The Maxx, whether in its original media form or its adaptation to the screen was definitely not for kids. It had incredibly dark scenes and it relied on that dark, veiled storytelling to communicate the ideaof this loss of identity and self under the crushing reality of poverty and social stigma and the battles we create for ourselves in day-to-day life.
And shows like Adventure Time can tell equally bleak, equally dark themes of varying accessibility whether young or old viewers is a sign of that evolving idea of narrative. It's not as hamfistedly dark ... which is kind of a problem I find with concepts of Grimdark garbage lore and worldbuilding that you get with things like 40K. A videogame like Papers, Please is fair more terrifying and soul crushing without (too much) blood or open violence simply because we can see it happening now ... it reminds us that as a society we're either living it as individuals, or about 1 or 2 steps away from living if we have the privilege to be without it now ...
All without high fantasy elements like daemons and space elves.
My Little Pony with a single song and reprise tells a truly heartwrenching tale of the realities of the alienation of one person's work through systems of capitalist production and what you might have to potentially sacrifice if you want to save some of your soul in the process. How it destroys not only the worker, but inspiration and artistry on its own ... and yet somehow Hasbro didn't pull the plug. All packaged in a bright, colourful, somewhat comedic and catchy fashion ... right up until you recognize what the moment is trying to imply. And that one song probably has saved you an hour interpreting Entfremdung theory by giving you a direct (if fanciful) example.
Also subliminal condition for the young'un to join with whatever incarnation of the CNT for true proletariat friendship ...
I digress ... frankly if yu rely on blood and death to tell an impactfully bleak or heroic tale of the human condition striving to see itself through its agency and the struggle for one's own self-building, you're probably not a good storyteller.
That's not to say you can't have blood and gore and death if you enjoy those themes, but that's solidly worldbuilding ... not a question as to its emotional weight or impact, or its intellectual designs.
'Adult' shouldn't be shorthand for bloody or vicious... because frankly something like the Dynasty Warriors series is lighthearted and that has you murderizing thousands of people. Sorry ... 'K.O.ing' thousands of people willy nilly with massive weapons no human could conceivably wield well. To put it bluntly ... a game like Dark Souls tells a pretty bleak story regardless of your character's agency. I would argue it doesn't tell a very good story ... in fact the only decent storied (not merely lore, not merely character vignettes, actual overbranching story) Dark Souls game was DS2...
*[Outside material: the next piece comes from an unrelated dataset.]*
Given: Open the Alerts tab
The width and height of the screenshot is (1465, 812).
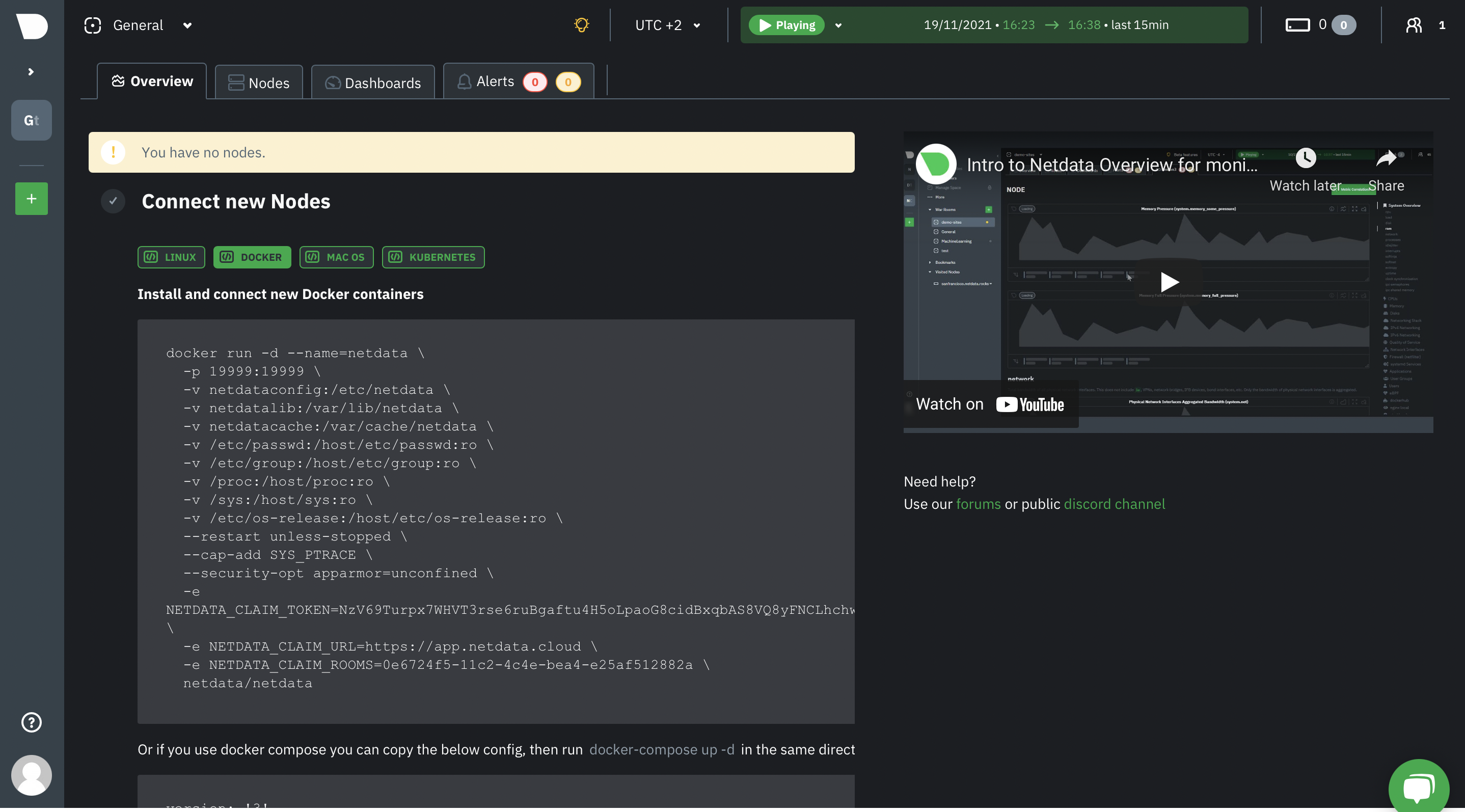Looking at the screenshot, I should tap(494, 82).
But the story wasn't more bleak or more adult by carrying the biggest murder-death weapon in the game ... in fact some of the weapons were downright fucking ridiculous and looked ridiculous.
Same thing with something like The Picture of Dorian Gray. Infinitely a far more bleak depiction of the world simply for Dorian's (and Lord Henry's) presence, that as if their machinations, their obsessions, their wastrel lives and their pointless pursuits both vain and in hopeless salvation without recognising there is nothng of worth to them is a bleaker story of examining of many different types of personal suffering one might not even live to endure.
And honestly, you could make a PG-13 movie of that just simply by accurately portraying the book. Like one definite murder and two suicides, which you could still hold true to the book and its sentiments by not directly showing. Yet I challenge anyone to find a bleaker attitude to the human condition than that tale.
Barring Catch-22 that is ... but nothing is as good as Catch-22. Also how fucking mindnumbing it must of been given the author actually lived that madness of conflict. How he statistically shouldn't have survived WW2, statistically been killed three times over, given the number of hours in the air, the number of missions, the number of direct engagements with enemy air defenses and intercepts.
That movie you couldn't do PG-13 ... but so much of the book wore lightheartedness that was in truth incredibly bleak and soul-crushing. Like Major Major Major. How he got his name, why his father chose it, and because of that absurd humour becoming a self-fulfilling prophecy via a filing error that simply recorded and maintains both position and namesake as Maj. Major Major in the U.S. Army Air Forces. Displaying no less the same mechanical and thoughtless humour as his father to the detriment of all...
Movie is bad (well, it's actually pretty good .. just in comparison to the book which is pretty unfair a bar), but it get some of the sentiments right. And arguably you could never properly transform it into a movie in the first place.